Codebook/GRECO-BIT open challenge in Inferring Binding Specificities
of human transcription factors from multiple experimental data types
The detailed documentation of the IBIS challenge is available at the IBIS website.
The complete IBIS data package including the benchmarking-ready train & test data are available at ZENODO repo1 and ZENOCODO repo2.
-
bibis - main package, benchmarking tools, data sampling methods, etc
-
cli - command-line-wrappers for various tools, including an offline validator for IBIS submissions
-
To satisfy curious participants, along with the benchmarking protocols, here we also provide the software implementation of the train-test data preparation.
For PWM scanning, the IBIS benchmarking suite relies on PWMEval (https://github.com/gio31415/PWMEval).
We have included a precompiled PWMEval binary executable for x86-64 Linux distributions in the cli/
folder.
You might need to run chmod +x cli/pwm_scoring
prior to running the PWM benchmarking.
If you are using a different system or architecture, please follow these steps to be able to run PWM scoring:
- Download the PWMEval source code from https://github.com/gio31415/PWMEval and navigate to the downloaded PWMEval repository folder.
- Compile PWMEval (
pwm_scoring.c
) using the following command:make -f Makefile
in the source code directory of PWMEval. - Update the path to PWMEval in benchmark_example.json (more details in the section "Gathering benchmark files").
The most up-to-date version of PWMEval is included in the PWMScan package: https://gitlab.sib.swiss/EPD/pwmscan
Note that the PWMEval way of handling Ns in nucleotide sequences is not fully predictable and we explicitly avoided such sequences in the IBIS data.
These scripts were intended to be used during the challenge to allow participants to ensure that their files are technically valid.
The respective scripts are designed to be used on a Linux machine.

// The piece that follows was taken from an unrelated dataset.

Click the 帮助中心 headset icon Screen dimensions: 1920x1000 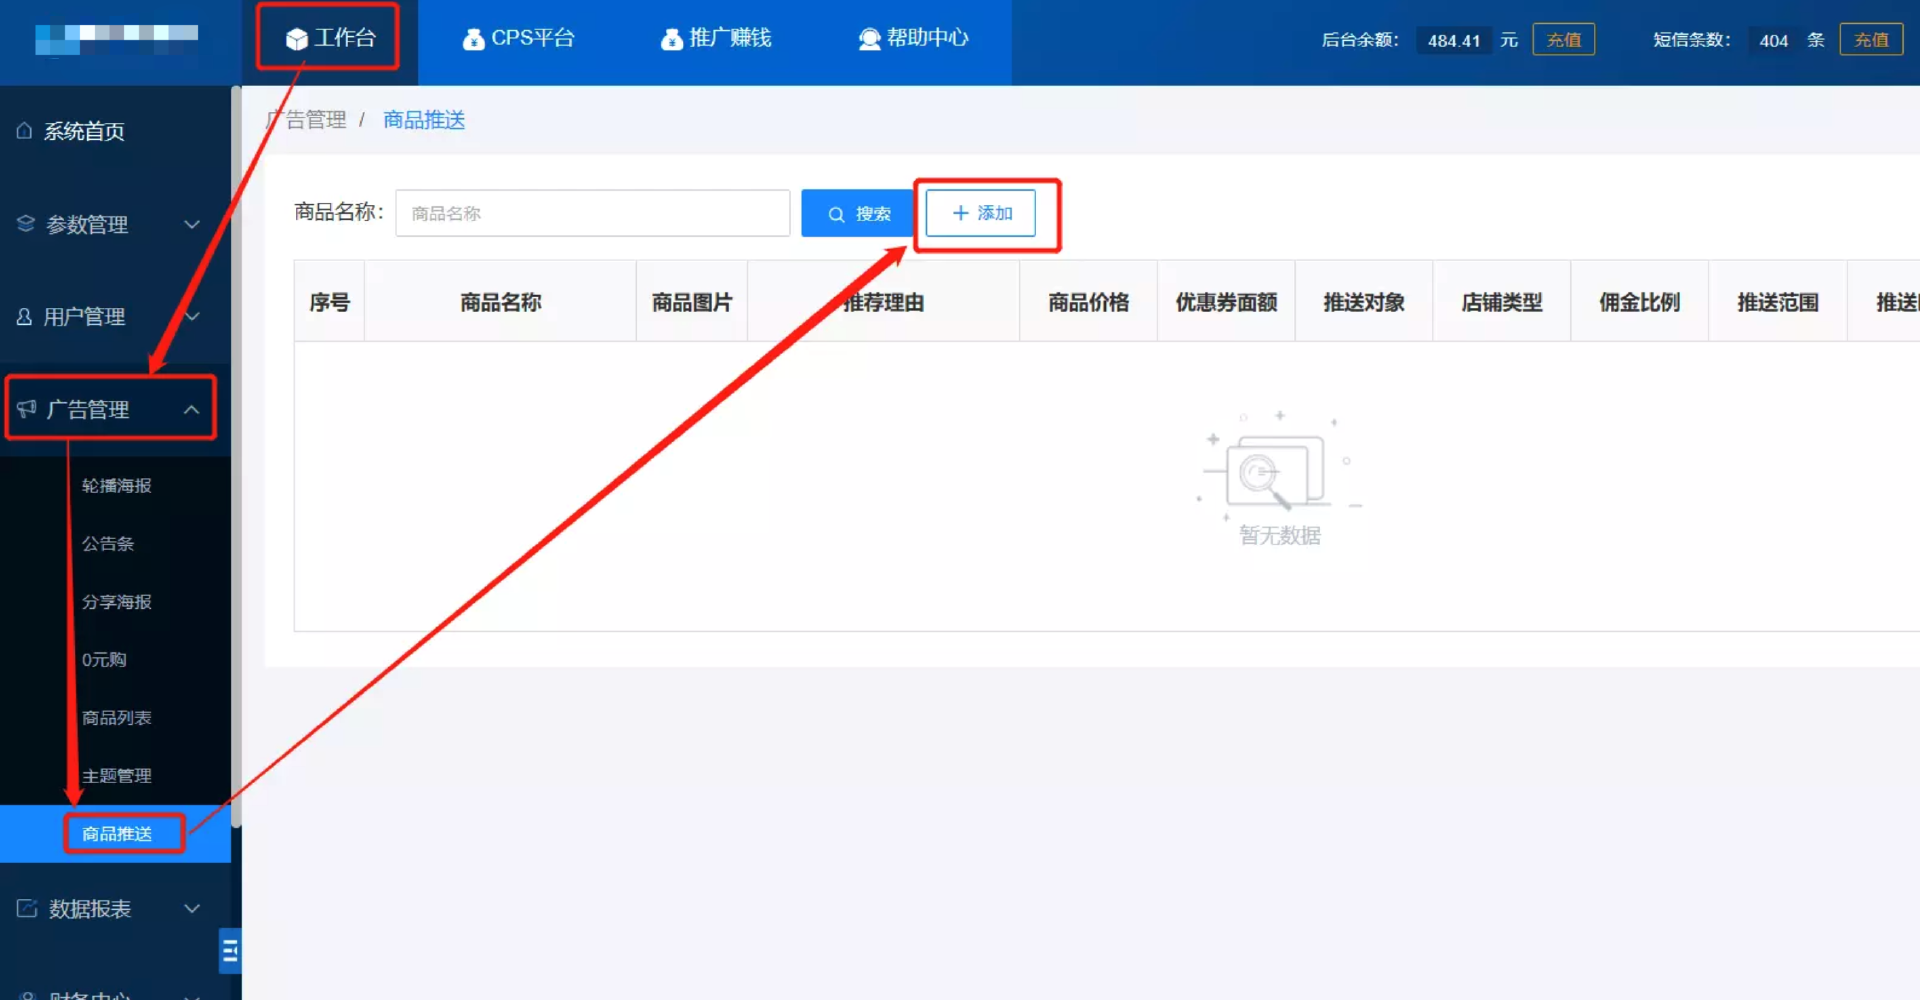(869, 39)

The scripts are applicable to both the Leaderboard and Final stages of IBIS,
although the leaderboard
should be replaced with final
in the respective paths.
Start by running:
git clone https://github.com/autosome-ru/ibis-challenge
cd ibis-challenge
Then create and activate a conda environment:
conda env create -f environment.yml
conda activate bibis
Now install bibis package required for benchmark scripts
pip install -e .
The json 'minimal' configuration files and submission examples for offline validation are downloadable from the ZENODO repo. The respective archive file should be unpacked and placed in the same folder.
Finally, you can validate the AAA leaderboard submissions:
python cli/validate_aaa.py --benchmark leaderboard_examples/${EXP_TYPE}_benchmark.json --aaa_sub leaderboard_examples/example_${EXP_TYPE}_sub.tsv
where EXP_TYPE
can be SMS, PBM, CHS, GHTS, or HTS.
For PWMs, validation against a single json file covering all benchmarks and TFs is sufficient.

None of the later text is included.